- [PROBLEMS]:
**1)** Answer these from the Rattle Magazine review:
(a) In "Recalculating," which place does Google Maps put the speaker somewhere west of?
(b) For how many years did the father in "Arc" work the trades?
(c) Which poem does the reviewer say might be their favorite in the issue?
**2)** Carry on writing the Rattle Magazine review, picking up right after its final sentence.

- [QUOTED PASSAGE]:
..............................
There are always so many tasty, resonant poems in Rattle Magazine. One poem I read over and over was C. Wade Bentley’s “Recalculating.” What a wonderful title, taking a word come into our consciousness these days and using it to explore larger ideas. “So Google Maps has me somewhere west of Evanston,” it starts. Quickly, it turns out, a journey to help his daughter, who is in some trouble. Not just with her car. “an excuse to get caught up / on her life and the status of her sobriety.” Easing into the big issues casually. The poem becomes a meditation on his relationship with his daughter overall, his status as father, as friend, letting go, not trying to interfere, all those parent things. I like that ‘get caught up,’ the use of colloquial language, the ear for how people actually speak. It is not quite stream of consciousness, but many ancillary images pour in the sides of the poem: “a brace / of pronghorns racing me along the fence line,” to remind us he is searching for his daughter in a real world, not just in thoughts and dreams. She needs his help. A stirring poem.

I like the working class flavor of Jesse Bertron’s “Arc,” also a poem about a father. “My dad worked the trades for fifteen years. / He learned… that nails measure in pennies by their length.” We get a great sense of who he was, and how the family interacted. “we all asked him to be better than he was. // It doesn’t work like that.” Such wisdom in a plain package. And a nice easing-out ending.

I haven’t often brought up my old habit of mentioning my favorite poem in an issue, but here it just might be “The Book of Fly,” by John Philip Johnson. “1:1 / Feeding on the living is good, / but feeding on the dead is better” Oh, we immediately get the gleeful sense, this poem is going to be fun in a evil way! And yes, yes it is. Each stanza is numbered in the above way, and the ending fits as perfectly as Barry Bonds’ batting glove.
..............................
- [RECORDS PROVIDED]:

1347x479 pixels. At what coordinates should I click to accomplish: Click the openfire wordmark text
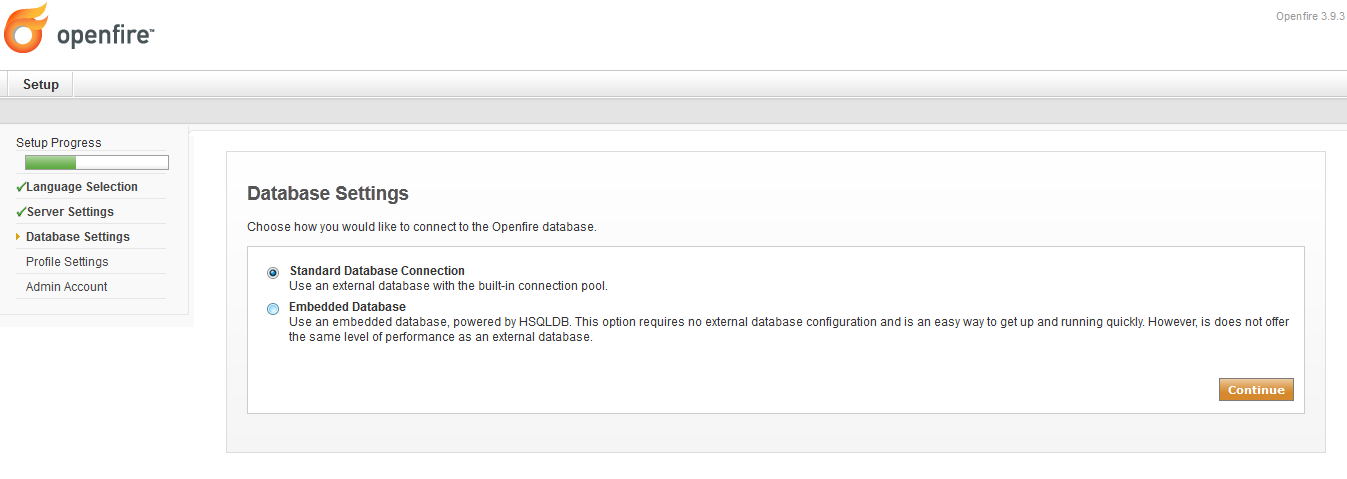(105, 36)
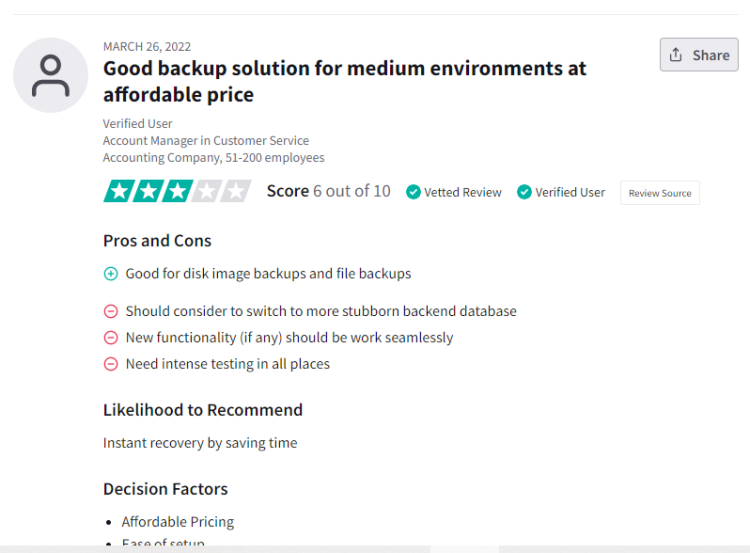Click the first green rating star

click(x=119, y=191)
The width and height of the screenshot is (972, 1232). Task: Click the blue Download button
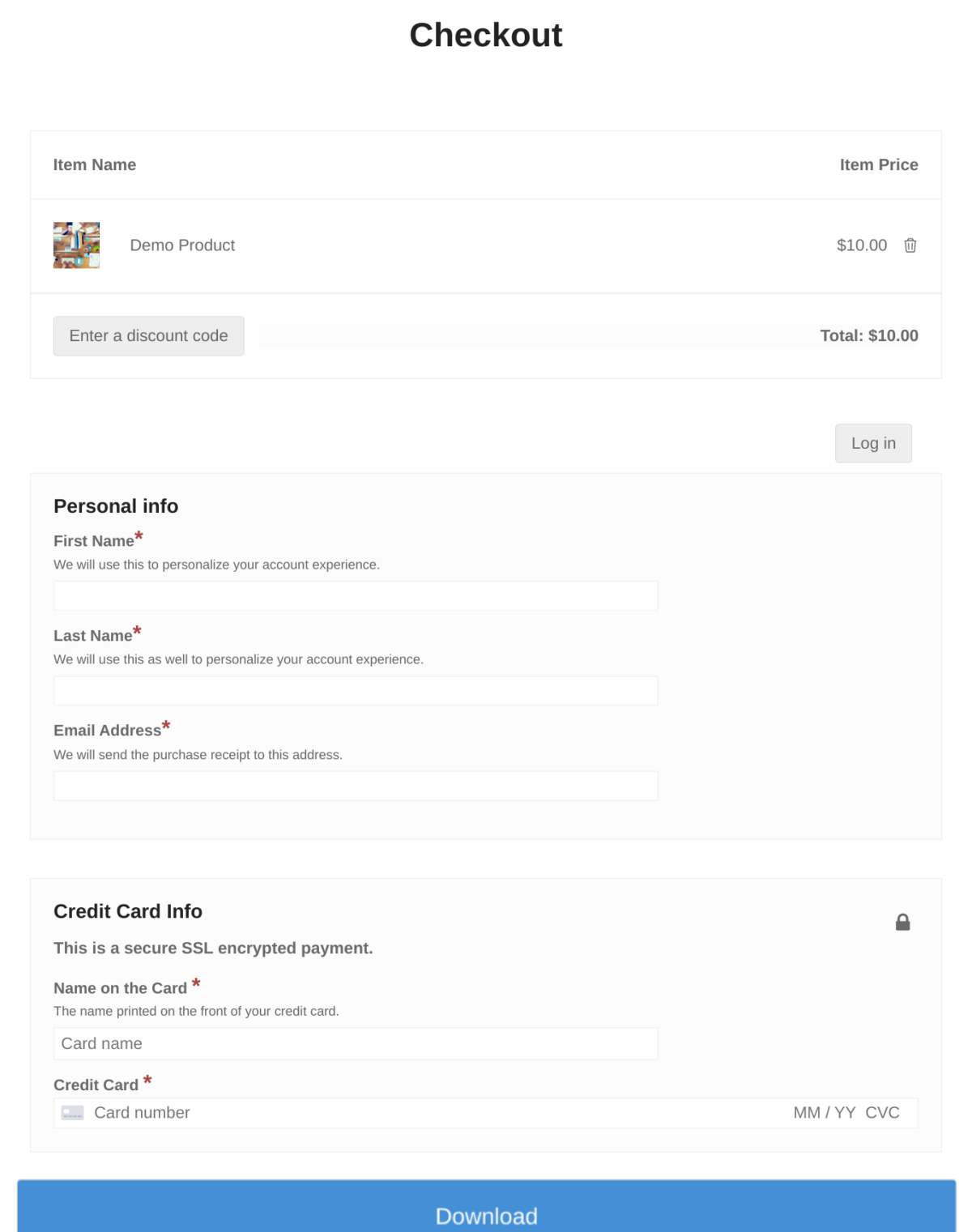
..............................
- [TASK-BY-TASK OUTPUTS]:
**1)**
(a) Evanston
(b) Fifteen years
(c) "The Book of Fly," by John Philip Johnson

**2)**
Loved Linnea Nelson’s “Counting to Twelve at Willamette Park.” “first what i notice / is predictable / the water…” and we are at the park, looking around, listing what catches our eye, what matters. Oh, but as the list goes on we discover we are not at the park, we are actually meditating, and the park is only the image we (the narrator, that is) are centering on. “i am still / clueless about how / to meditate well.” The universal experience of meditating, I think. By the end, we may be back in the park, we certainly went unexpected places. A great poem-in-the-moment experience.

Okay wait, wait maybe Katherine Barrett Swett’s poem, “City of Refuge” should win the best poem of the issue argument (I am remembering why I don’t list that anymore). It’s a brilliant sonnet. “I dream we’re exiled to a distant land.” There is a reason by the end of this poem why being in a dream is a cushion, gives a certain distance, becomes essential. “for in the waking world we hesitate.” A touching poem.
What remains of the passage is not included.